Japan's Nikkei fell more than 3 percent after the country's central bank defied market expectations by holding off from expanding its monetary stimulus, even as soft global demand, an unwelcome rise in the yen and weak consumption threatened to derail a fragile economic recovery.
Analysts warned that Indian markets appeared to be cooling down after a rally that has sent the broader NSE index up more than 10 percent since the start of March.
"Expiry and Bank of Japan's move is what led to the downtick today," said Hemen Kapadia, senior vice president at KR Choksey Securities in Mumbai.

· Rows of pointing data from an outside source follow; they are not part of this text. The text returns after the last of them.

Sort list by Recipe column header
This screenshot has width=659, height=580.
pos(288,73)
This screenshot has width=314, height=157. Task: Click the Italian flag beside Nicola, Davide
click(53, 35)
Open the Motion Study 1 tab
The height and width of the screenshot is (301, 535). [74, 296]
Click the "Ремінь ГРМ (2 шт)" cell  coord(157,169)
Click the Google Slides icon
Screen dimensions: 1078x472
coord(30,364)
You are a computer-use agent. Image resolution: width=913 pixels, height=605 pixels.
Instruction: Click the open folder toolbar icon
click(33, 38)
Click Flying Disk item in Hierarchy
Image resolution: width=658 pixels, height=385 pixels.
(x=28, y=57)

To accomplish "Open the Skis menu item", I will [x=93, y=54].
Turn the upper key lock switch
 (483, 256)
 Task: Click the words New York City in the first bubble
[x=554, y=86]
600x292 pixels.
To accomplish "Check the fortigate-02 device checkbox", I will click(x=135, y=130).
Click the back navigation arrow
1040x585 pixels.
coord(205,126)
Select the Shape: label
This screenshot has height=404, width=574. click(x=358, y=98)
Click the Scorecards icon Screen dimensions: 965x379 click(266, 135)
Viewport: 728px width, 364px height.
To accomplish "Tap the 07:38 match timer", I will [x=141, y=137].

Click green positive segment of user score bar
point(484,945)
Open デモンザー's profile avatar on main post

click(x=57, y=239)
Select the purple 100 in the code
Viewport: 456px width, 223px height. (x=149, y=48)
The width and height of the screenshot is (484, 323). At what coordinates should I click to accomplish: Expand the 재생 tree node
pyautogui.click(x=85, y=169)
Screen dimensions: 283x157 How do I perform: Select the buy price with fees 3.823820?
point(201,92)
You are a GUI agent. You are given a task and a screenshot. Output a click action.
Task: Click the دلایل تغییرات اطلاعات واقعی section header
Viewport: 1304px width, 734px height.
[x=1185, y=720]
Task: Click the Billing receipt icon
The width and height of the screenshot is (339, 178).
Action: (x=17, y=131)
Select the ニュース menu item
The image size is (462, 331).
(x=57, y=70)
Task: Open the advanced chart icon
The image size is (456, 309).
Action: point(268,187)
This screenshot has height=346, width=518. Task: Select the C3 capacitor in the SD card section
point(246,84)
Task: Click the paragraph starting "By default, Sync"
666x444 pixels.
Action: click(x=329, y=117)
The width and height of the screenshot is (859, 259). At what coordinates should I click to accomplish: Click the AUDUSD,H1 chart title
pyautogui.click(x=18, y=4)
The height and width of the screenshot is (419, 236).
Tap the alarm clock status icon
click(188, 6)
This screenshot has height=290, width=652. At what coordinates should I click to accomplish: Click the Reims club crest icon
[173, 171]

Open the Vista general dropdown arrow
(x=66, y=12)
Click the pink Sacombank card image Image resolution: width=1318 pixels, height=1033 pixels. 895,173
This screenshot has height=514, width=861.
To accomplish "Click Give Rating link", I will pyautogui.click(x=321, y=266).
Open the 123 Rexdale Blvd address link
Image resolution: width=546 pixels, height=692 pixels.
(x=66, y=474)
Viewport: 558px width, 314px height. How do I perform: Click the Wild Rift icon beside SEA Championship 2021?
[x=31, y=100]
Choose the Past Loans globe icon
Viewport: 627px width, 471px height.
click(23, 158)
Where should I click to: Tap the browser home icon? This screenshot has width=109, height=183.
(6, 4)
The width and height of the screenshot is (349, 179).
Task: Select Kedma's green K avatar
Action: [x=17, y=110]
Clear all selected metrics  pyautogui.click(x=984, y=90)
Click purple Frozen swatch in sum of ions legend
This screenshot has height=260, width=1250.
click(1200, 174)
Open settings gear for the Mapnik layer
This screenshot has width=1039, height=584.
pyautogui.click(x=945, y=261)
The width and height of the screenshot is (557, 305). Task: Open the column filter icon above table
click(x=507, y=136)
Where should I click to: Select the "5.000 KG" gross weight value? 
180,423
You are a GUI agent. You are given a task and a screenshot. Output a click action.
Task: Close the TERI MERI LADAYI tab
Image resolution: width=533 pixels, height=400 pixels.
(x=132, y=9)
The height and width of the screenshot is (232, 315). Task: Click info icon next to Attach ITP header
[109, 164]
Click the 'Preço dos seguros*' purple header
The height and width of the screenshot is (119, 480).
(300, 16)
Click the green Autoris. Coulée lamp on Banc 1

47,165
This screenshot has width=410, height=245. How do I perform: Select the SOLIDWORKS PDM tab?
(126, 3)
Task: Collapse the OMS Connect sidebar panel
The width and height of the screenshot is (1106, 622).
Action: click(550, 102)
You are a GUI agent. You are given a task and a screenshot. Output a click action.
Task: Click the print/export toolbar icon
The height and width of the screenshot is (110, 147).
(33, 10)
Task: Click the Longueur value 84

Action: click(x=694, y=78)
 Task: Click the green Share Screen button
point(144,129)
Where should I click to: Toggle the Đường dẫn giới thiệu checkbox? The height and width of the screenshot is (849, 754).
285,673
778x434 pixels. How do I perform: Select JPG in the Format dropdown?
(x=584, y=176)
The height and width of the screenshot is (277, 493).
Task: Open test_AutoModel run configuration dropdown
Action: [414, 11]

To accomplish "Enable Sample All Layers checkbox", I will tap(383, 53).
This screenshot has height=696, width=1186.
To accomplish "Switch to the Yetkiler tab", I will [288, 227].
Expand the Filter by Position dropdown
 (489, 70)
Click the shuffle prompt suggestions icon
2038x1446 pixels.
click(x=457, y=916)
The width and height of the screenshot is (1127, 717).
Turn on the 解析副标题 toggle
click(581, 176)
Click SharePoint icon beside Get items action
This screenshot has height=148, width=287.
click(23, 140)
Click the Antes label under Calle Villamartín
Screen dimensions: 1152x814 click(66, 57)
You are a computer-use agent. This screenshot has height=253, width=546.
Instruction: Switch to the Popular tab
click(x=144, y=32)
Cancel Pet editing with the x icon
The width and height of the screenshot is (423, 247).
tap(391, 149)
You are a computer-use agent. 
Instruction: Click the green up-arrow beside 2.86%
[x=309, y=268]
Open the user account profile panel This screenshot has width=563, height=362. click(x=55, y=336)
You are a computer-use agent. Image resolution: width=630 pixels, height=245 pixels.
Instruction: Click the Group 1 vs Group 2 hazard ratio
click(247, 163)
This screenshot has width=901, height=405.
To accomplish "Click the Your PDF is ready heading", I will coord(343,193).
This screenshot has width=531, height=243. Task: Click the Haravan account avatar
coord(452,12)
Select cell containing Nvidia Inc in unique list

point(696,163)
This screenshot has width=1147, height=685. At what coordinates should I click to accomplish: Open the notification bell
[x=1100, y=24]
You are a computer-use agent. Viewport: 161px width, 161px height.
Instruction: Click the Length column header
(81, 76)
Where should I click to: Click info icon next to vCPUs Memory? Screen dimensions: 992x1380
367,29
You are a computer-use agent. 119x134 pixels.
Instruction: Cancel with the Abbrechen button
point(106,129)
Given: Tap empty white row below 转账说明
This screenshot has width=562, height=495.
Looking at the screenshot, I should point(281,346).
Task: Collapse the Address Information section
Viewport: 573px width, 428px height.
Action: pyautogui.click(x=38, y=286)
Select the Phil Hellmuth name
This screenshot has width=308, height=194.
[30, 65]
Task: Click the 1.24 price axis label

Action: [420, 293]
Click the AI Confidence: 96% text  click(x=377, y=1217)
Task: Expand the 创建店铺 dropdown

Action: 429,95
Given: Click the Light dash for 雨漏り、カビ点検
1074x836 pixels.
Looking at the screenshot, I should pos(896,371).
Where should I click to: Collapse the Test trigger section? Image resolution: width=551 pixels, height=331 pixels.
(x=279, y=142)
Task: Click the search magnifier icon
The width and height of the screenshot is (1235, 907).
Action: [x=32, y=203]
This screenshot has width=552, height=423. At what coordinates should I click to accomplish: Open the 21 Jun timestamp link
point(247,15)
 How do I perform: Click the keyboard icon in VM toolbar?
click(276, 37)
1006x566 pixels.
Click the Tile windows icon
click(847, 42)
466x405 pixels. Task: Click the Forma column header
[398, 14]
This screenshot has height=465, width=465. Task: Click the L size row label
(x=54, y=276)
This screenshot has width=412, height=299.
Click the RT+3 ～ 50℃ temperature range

"Nifty is stretched and overbought at current levels and I think its going to stagnate here."
The Nifty was down 0.93 percent at 7904.15 as of 0753 GMT while the Sensex was 1 percent lower at 25801.01.
Maruti Suzuki India Ltd's shares dropped more than 1 percent as a rise of 1 percent in the Japanese yen directly affects the margins of India's largest passenger vehicle maker by 15-20 basis points.
The yen rose nearly 3 percent on Bank of Japan's monetary policy inaction.
Shares of HCL Technologies Ltd lost 3 percent after the company reported March quarter earnings that were below analysts' estimates.
Among the stocks that gained was India's largest telecom operator, Bharti Airtel Ltd , after the company reported better-than-expected quarterly earnings on Wednesday.
Yes Bank Ltd shares rose 3 percent after the company reported better-than-expected March quarter net profit.